Mike also proposed that we blind people can tell a business that we won’t purchase things from them if they do not become accessible. There are approximately 1.75 million blind people in the US, .53% of the total population. Would a CEO be able to go to his board with a budgetary request based upon selling product to a tiny fragment of the whole? Frankly, every large web site company already knows about web accessibility and, those that remain inaccessible, have chosen to ignore it as best as they can.
Beginning in October 2013, CVAA allows for the FCC to fine a web site, communications device manufacturer including televisions,, mobile devices, mobile device software and lots more up to $100,000 per day for not being accessible. If you are making an iOS app or web site and can face a million dollar fine for inaccessibility, you will take accessibility far more seriously than you will if you hear from a half dozen blind geeks via email asking politely for changes.
Then, Mike said that he believed that some web sites need not become accessible as, “blind people don’t care about a graphic design site or something like that.” Perhaps, I want to start a new company and want to hear descriptions of work from graphic design firms whom I may want to hire? More importantly, though, Mike was on a segment entitled, “Deaf and Blind Sue Over Internet Shopping” and he seems to forget about the deaf people.
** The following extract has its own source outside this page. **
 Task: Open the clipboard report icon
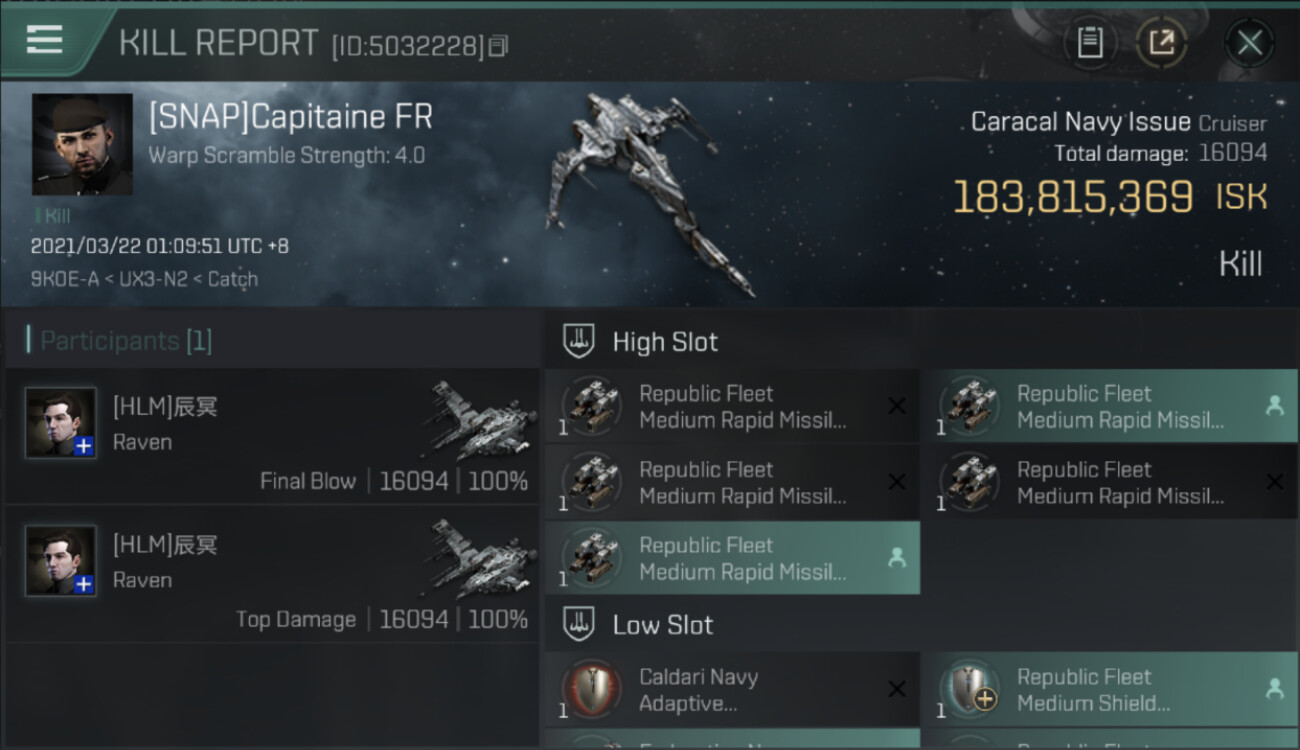1090,43
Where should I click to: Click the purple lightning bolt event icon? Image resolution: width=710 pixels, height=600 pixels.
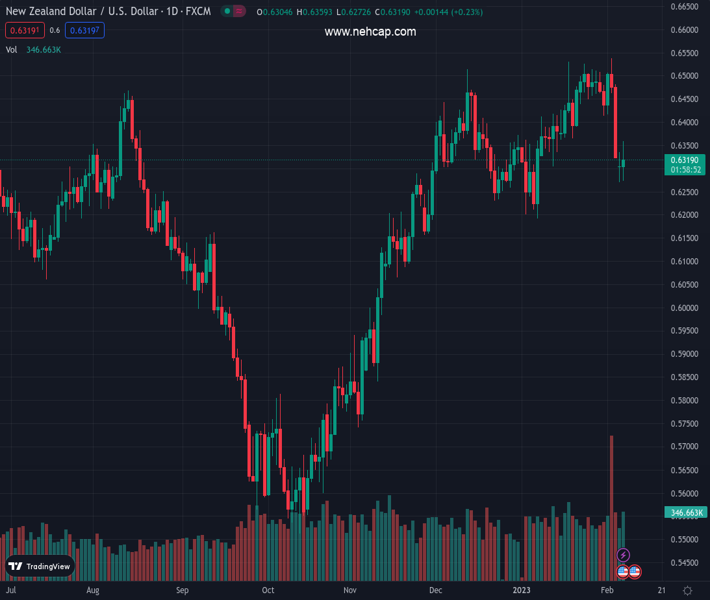click(x=623, y=555)
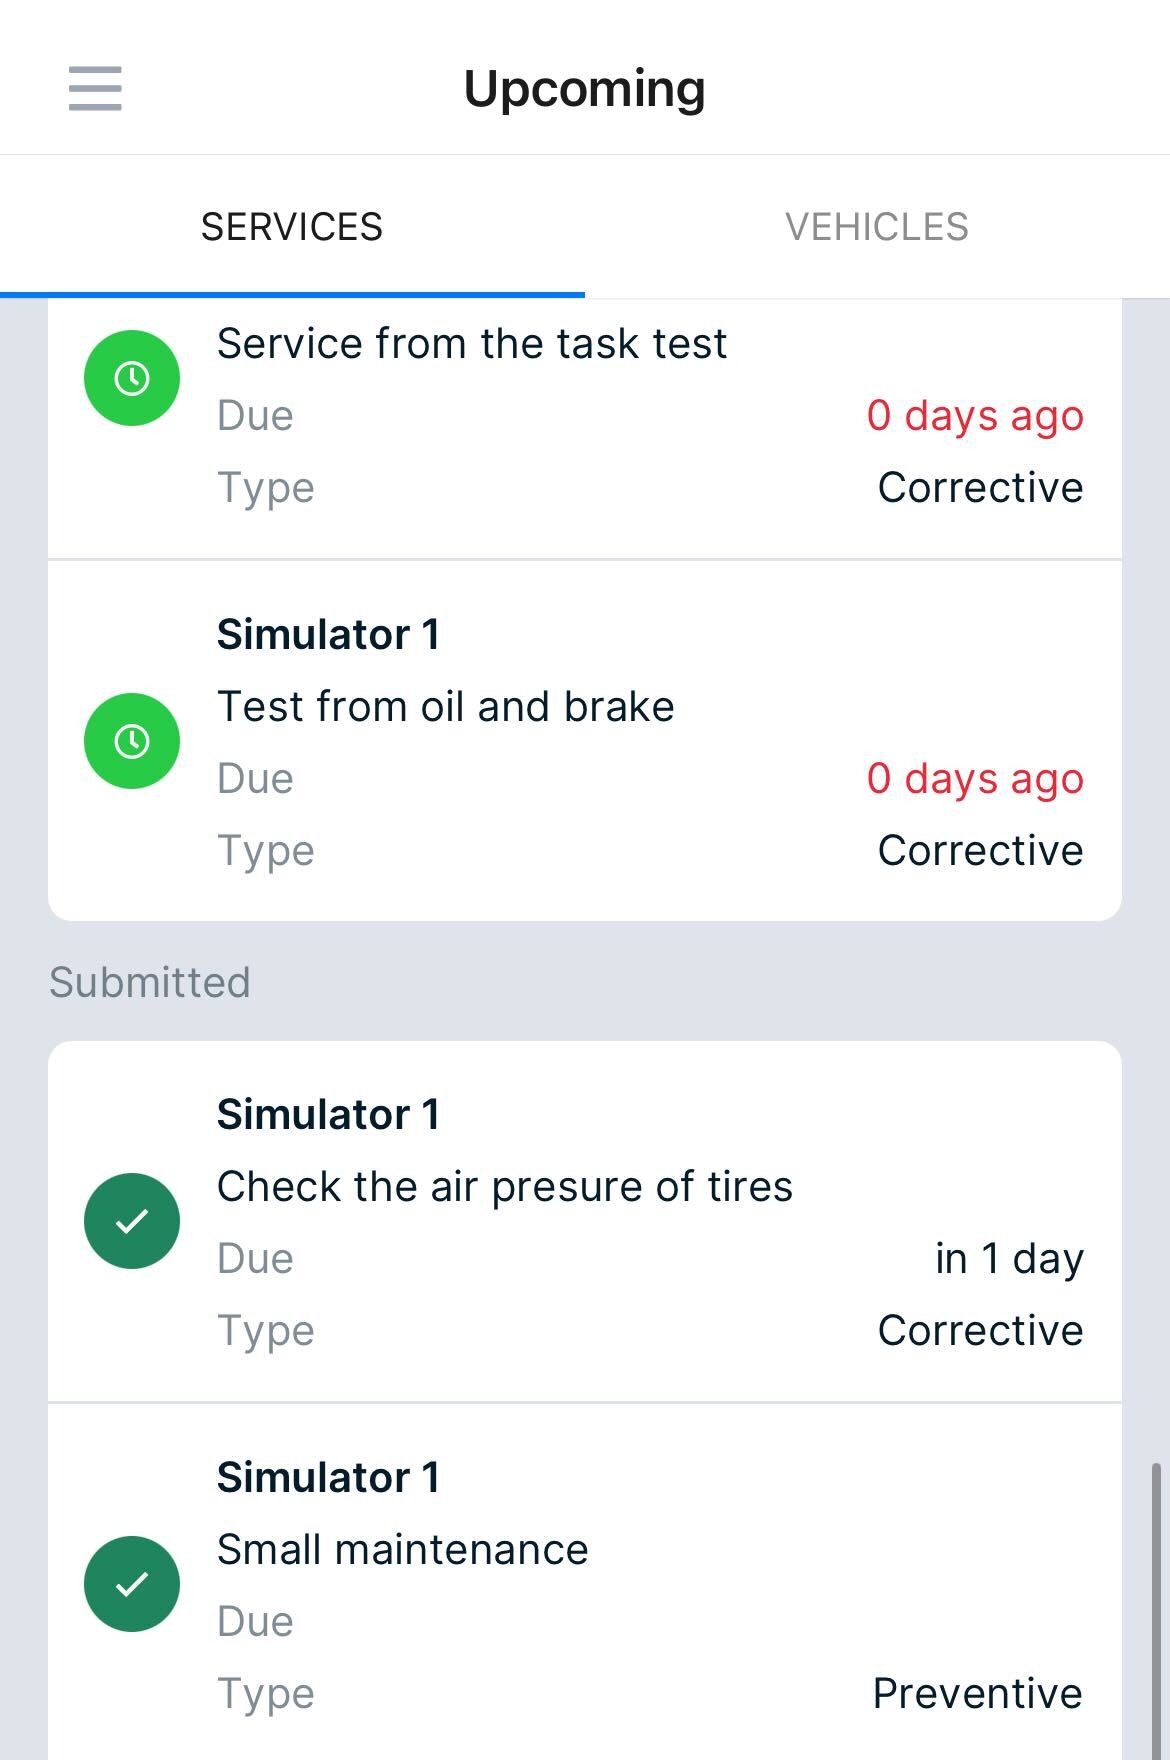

Some of our deaf friends understand ASL very well but have trouble reading English. These people use a “screen reader” that, instead of reading the text aloud via a speech synthesizer or pushing up dots on a braille display, shows an animation of a character reading the text in sign language. Deaf people may want a graphic designer now and then as most of them can also see.
People with learning disabilities, disorders like dyslexia, also employ access technology to be able to access the Internet in a manner they can understand. These tools rely on the same accessibility guidelines and standards as do screen readers for we blind people and, without accessibility on all sites, someone’s rights will be trampled.
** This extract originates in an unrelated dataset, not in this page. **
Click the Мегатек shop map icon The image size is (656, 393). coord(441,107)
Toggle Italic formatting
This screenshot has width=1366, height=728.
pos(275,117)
A fundamental problem with the strategies Calvo and NFB propose is that they try to tackle one web site at a time. I will proffer the wager that more new web sites will go online in the time it has taken me to write this story than our entire community can test in a lifetime. Writing to individual web sites asking for accessibility will never solve the greater problem of 97% of all web sites (according to the UN Internet Accessibility group) having accessibility violations. The NFB and ACB strategies of “constructive engagement” seems to be doing some good with sites like Monster.com but, again, tackling one site at a time does not solve the problem of an inaccessible Internet ecosystem. NFB lawsuits seem to get money for NFB but, in the cases of Target and Amazon, resulted neither in real accessibility improvements on those web sites nor in a greater movement for accessibility in the overall Internet. Taking on one site at a time will never achieve the goal; having legislation like CVAA in place will help. With CVAA, we have teeth to our civil rights laws and, if used effectively, we can do things on a basis of all sites based in US.
Like the environment, civil and human rights for people with disabilities have no market forces to support them. Our population is far too small to effect the bottom line of a discriminatory organization – capitalism has historically failed minorities and, today, it fails people with disabilities.